Se redressant légèrement, il coinça un coussin entre sa tête et le mur et se tourna vers moi. Mal à l'aise, je ne sus trop quoi dire. Olivier finit par choisir pour moi.
— C'était quoi ton problème avec ton Epouvantard ?
Je ne pus m'empêcher de détourner les yeux. De tous les sujets que nous pouvions aborder, rien n'aurait pu me préparer à ce qu'il choisisse celui-là. Le jour de l'incident, il m'avait pourtant montré le peu d'intérêt qu'il y portait. La honte était toujours vive. Je m'étais ridiculisée devant un enseignant, craquant face la créature, puis devant mes camarades, pas aidée par sa réaction.
Une pointe amère me serra la gorge.
— Il avait changé de forme, ai-je marmonné, choisissant de rester délibérément évasive.
Parce que je ne pouvais pas lui dire que je l'avais vu, lui. Je ne pouvais pas avouer que le voir mort m'avait faite disjoncter (même si la vision de ma mère avait préparé le terrain de la plus belle des manières). Le simple fait d'y repenser me fit m'ébrouer. Ce qui n'avait pas pu lui échapper. Mais plutôt que de changer de sujet, il attendit, tout simplement, me laissant le temps.

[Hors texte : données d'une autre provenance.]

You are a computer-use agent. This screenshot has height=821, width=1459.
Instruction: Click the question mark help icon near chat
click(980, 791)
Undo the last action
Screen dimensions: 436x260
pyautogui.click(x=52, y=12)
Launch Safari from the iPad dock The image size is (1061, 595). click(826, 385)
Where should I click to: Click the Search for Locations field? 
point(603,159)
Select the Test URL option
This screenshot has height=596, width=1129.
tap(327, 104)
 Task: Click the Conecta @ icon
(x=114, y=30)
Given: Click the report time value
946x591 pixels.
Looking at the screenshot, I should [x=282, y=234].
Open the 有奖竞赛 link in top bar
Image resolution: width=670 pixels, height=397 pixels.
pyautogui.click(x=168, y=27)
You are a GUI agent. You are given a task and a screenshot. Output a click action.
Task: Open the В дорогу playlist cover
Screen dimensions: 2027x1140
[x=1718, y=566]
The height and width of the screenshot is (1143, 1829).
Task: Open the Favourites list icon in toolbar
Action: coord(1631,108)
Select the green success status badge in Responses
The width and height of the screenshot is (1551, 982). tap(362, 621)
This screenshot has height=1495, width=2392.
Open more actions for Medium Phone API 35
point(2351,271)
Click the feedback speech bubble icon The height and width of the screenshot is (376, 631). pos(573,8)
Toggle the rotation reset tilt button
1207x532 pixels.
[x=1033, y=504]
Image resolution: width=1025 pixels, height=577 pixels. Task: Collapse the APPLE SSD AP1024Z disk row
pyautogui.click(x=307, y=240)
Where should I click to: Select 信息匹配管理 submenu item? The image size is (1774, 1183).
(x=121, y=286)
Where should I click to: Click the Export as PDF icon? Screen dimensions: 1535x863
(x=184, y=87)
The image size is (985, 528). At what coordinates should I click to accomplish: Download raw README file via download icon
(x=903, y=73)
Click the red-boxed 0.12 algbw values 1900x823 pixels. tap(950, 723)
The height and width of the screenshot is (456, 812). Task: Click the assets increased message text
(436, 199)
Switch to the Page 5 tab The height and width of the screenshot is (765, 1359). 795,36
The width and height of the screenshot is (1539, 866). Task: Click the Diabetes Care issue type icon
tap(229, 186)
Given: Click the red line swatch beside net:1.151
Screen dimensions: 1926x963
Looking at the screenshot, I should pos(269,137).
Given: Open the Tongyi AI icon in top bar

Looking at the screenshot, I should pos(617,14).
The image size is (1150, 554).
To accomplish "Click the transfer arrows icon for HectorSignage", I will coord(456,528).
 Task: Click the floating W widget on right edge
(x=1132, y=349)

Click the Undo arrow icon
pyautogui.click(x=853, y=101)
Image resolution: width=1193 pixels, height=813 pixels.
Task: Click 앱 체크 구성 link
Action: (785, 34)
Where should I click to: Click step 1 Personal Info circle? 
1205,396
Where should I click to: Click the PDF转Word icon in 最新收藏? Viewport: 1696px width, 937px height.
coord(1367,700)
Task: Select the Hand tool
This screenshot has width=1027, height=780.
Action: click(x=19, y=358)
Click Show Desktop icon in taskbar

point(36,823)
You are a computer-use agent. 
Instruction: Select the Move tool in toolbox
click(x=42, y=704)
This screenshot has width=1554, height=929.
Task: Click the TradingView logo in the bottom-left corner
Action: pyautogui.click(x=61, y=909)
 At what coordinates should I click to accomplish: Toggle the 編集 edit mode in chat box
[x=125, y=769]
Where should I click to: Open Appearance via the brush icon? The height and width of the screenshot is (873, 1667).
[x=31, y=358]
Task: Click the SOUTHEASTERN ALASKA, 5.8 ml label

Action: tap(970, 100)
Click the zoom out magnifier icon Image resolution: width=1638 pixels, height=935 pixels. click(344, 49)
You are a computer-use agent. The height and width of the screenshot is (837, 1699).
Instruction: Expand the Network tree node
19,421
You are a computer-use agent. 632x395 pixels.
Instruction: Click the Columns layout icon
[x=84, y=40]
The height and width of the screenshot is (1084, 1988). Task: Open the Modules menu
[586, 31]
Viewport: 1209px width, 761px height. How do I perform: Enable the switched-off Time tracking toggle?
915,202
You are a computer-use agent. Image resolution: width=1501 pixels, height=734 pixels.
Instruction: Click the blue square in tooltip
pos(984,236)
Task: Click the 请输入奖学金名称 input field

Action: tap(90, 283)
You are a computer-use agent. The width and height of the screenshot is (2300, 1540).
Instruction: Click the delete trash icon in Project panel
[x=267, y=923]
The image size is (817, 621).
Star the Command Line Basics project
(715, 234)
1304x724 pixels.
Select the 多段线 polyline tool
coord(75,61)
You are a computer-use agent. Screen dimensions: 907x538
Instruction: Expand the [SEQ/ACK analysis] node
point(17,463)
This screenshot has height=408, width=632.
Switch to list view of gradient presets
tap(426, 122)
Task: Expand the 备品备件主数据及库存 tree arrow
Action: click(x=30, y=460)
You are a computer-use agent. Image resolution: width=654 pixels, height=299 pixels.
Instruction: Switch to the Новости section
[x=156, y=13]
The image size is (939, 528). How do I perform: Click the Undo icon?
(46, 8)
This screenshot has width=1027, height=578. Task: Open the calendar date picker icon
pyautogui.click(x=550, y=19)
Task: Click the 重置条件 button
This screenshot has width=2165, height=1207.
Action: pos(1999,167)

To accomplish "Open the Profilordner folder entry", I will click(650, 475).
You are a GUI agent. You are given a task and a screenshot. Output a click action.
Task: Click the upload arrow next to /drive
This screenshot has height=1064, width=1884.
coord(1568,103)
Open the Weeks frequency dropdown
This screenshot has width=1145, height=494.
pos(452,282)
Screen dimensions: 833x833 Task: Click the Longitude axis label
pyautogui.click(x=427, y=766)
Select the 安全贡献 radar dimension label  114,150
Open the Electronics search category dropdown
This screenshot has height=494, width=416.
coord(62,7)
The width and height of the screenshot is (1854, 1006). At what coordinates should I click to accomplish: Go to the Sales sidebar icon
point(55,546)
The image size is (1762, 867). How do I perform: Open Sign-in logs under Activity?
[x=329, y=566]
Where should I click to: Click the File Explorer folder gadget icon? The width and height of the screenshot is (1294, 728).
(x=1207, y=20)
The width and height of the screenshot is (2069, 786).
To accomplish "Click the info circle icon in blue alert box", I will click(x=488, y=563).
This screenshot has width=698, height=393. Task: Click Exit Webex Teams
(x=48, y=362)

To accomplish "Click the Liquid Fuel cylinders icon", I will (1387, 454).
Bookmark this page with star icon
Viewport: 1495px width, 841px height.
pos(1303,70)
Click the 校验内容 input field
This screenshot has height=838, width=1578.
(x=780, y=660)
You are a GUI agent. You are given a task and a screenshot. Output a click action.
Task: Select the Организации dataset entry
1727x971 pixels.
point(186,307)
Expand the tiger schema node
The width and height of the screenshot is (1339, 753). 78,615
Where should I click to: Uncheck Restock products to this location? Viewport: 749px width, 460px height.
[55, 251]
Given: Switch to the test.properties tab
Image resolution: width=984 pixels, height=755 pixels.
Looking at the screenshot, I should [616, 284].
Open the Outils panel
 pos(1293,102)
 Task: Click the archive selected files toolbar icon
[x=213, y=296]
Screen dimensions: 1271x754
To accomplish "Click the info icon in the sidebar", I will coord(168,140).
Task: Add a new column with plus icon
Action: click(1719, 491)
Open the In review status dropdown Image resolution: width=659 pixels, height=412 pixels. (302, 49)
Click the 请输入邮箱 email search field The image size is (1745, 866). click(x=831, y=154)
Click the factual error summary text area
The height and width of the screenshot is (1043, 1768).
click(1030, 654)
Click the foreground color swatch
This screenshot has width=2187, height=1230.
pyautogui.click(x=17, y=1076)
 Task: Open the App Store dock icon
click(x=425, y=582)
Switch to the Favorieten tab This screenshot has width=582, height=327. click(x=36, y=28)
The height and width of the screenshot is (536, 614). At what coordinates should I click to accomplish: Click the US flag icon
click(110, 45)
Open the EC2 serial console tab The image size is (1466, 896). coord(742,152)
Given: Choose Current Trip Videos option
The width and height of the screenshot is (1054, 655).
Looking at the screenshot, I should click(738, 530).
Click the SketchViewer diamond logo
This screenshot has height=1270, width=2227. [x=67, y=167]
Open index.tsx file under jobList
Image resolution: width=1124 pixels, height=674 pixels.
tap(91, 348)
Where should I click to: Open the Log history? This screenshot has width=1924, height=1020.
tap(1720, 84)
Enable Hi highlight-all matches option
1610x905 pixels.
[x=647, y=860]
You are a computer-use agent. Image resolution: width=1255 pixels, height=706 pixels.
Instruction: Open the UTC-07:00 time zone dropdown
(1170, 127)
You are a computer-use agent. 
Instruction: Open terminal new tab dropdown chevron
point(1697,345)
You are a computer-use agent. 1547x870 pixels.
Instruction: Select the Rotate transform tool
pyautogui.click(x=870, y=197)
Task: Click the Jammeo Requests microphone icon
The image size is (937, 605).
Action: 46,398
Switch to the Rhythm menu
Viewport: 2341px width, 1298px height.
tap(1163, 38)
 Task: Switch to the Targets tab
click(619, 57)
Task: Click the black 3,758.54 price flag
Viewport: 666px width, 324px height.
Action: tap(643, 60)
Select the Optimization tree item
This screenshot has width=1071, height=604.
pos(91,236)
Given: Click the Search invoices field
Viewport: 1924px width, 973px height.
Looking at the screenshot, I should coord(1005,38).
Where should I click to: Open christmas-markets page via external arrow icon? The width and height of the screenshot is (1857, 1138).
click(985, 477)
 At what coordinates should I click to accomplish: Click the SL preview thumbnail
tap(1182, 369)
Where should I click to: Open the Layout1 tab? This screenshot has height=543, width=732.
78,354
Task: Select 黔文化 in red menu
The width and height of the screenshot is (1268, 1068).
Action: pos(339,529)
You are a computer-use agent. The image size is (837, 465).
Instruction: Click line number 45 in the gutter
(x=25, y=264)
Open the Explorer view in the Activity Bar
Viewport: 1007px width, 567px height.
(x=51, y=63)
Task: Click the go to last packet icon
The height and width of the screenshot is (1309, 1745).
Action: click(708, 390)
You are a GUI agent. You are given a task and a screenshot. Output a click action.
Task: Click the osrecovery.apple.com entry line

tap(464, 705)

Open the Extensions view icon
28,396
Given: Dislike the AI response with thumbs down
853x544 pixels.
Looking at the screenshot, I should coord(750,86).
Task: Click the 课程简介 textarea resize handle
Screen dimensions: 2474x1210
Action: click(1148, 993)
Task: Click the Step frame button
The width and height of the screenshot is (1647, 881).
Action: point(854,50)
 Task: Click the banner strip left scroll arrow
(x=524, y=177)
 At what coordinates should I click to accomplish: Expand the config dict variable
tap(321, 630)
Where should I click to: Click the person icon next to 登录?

— C'était ma mère, ai-je soupiré.
Un instant surpris, il finit par hocher la tête silencieusement, intégrant l'information et ce qu'elle pouvait impliquer. Pour une obscure raison, je n'ai pas supporté le silence qui a suivi et me suis sentie obligée d'en rajouter.
— Elle était malade et elle essayait de…
Repenser à la vision de ma mère rampant pour m'atteindre et me… (en fait, je ne voulais même pas savoir ce que l'Epouvantard comptait me faire) était une erreur. Les yeux fermés, je secouai la tête pour chasser l'idée.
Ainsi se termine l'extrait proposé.